- _DIRECTION 1_:
In the text below on the cameras and lenses used for documentary films, list each thing McLeod says the tale told in “My Old School” is one of.

- _SOURCE_:
Producer Ben Murphy: These tools were fantastic for this job. They gave us modern optics for photographing beautiful interviews, as well as a classic look that resonates with the story of Lucy and Desi.

My Old School

Director Jono McLeod shooting “My Old School”Courtesy of filmmaker

Section: Premieres

Dir & DoP: Jono McLeod 
Format: 4K
Camera: Arri Alexa Mini
Lens: Angenieux Optimo 17-80mm T2.2

McLeod: “My Old School” explores one of Scotland’s most incredible stories and what happened when a 32-year-old man returned to his old school, taking on a new identity as a 16-year-old boy. It’s an extraordinary tale, one of ambition, deceit, friendship, and the barriers that make up the British class system. It is one which I believe is as unique as it is universal and, for me, is deeply personal.

Brandon Lee was my old classmate, and in the film, my fellow classmates and our teachers tell what actually happened. I also spoke to Brandon, who granted a lengthy interview on the condition that his voice could be used — but that he would not appear on camera. This presented a challenge, one that we addressed with Alan Cumming, one of Scotland’s greatest actors, lip-syncing those interviews.

The success of the film hangs on the intimacy and connection I have with my classmates and teachers. Eye contact and engagement was crucial. We want people to look down the lens and feel that warmth and the connection that we still share. We want them to feel a part of class 5C at Bearsden Academy in the ’90s. The Arri Alexa Mini and Angenieux Optimo 17-80mm T2.2 were crucial in allowing us to achieve this. The zoom gave us a range that worked well at eye view and allowed us to experiment with different sizes within the interviews. Parts of the story are told through animation, but sit-down interviews form the spine of the film. The kit we used allowed us to create a cinematic look, one that is not too sharp or polished and gives the softness, warmth, and nostalgic feel that we were aiming for.

“2nd Chance”

Second Chance
Shooting “2nd Chance”Courtesy of filmmaker

Section: U.S. Documentary Competition

Dir: Ramin Bahrani, DoP: Adam Stone
Format: 8K Red Large Format
Camera: 2x Panavised Red Monstros
Lens: Panavision C & E Series Anamorphics

StoneThe look of the film was simplistic and straightforward. The director and I did not want the visuals to compete with the story or main character. That’s why we shot with Monstros and Panavision Ananmorphics. We wanted a painterly aesthetic that was stately and authentic, akin to a Werner Herzog film where everything takes a backseat to the interviews.

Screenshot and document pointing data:
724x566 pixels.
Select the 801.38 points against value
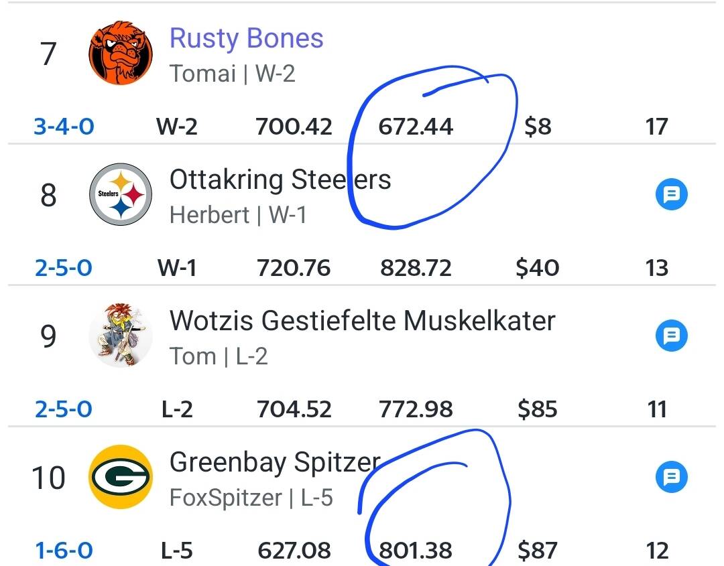[416, 551]
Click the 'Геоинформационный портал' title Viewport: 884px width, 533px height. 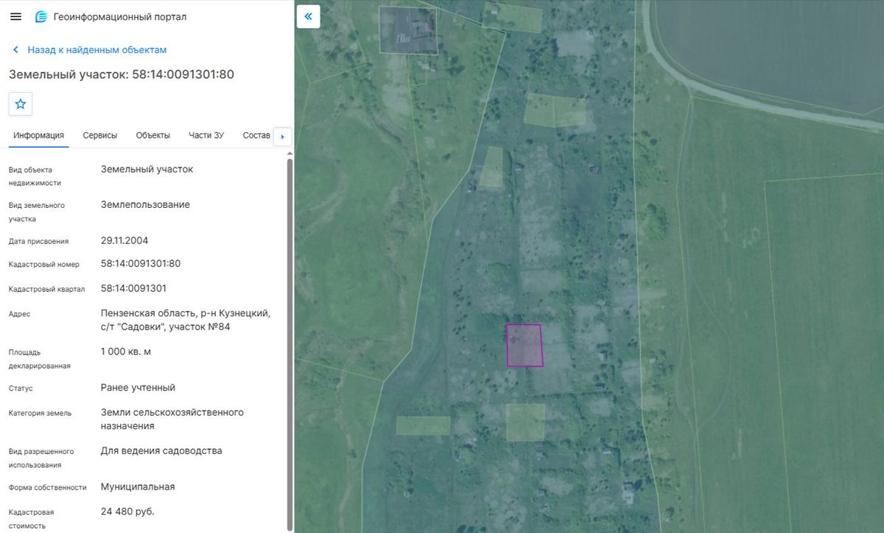[x=120, y=16]
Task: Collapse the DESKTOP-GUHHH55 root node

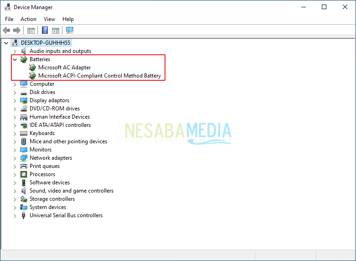Action: coord(6,43)
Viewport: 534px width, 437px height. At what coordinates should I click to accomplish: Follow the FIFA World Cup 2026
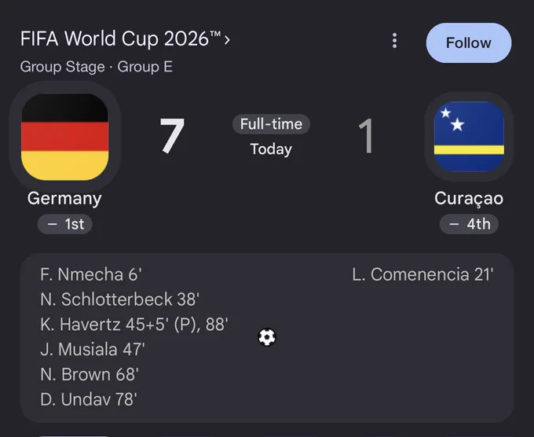469,43
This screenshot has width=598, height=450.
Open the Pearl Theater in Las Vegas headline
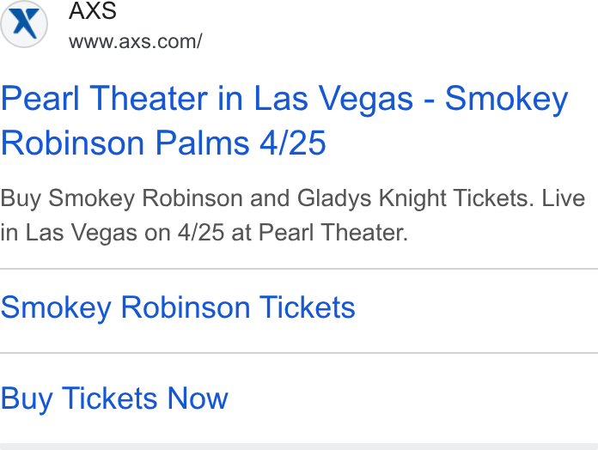coord(284,121)
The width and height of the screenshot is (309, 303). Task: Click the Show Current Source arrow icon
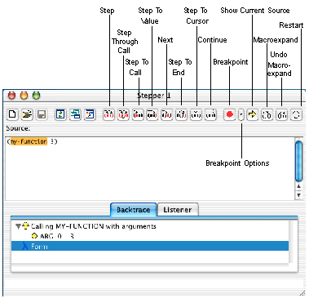[253, 114]
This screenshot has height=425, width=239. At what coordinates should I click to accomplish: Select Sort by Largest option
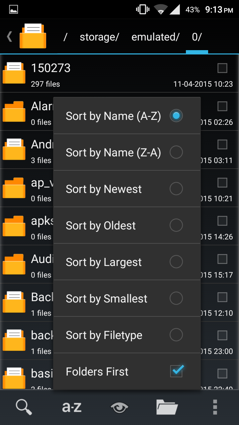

- _DIRECTION 2_:
Extract every line of the records above that contains the word "accomplish", matching case exactly.

- _TASK RESPONSE 1_:
ambition, deceit, friendship, the barriers that make up the British class system

- _TASK RESPONSE 2_:
Viewport: 534px width, 437px height. At what coordinates should I click to accomplish: Follow the FIFA World Cup 2026
This screenshot has height=425, width=239. At what coordinates should I click to accomplish: Select Sort by Largest option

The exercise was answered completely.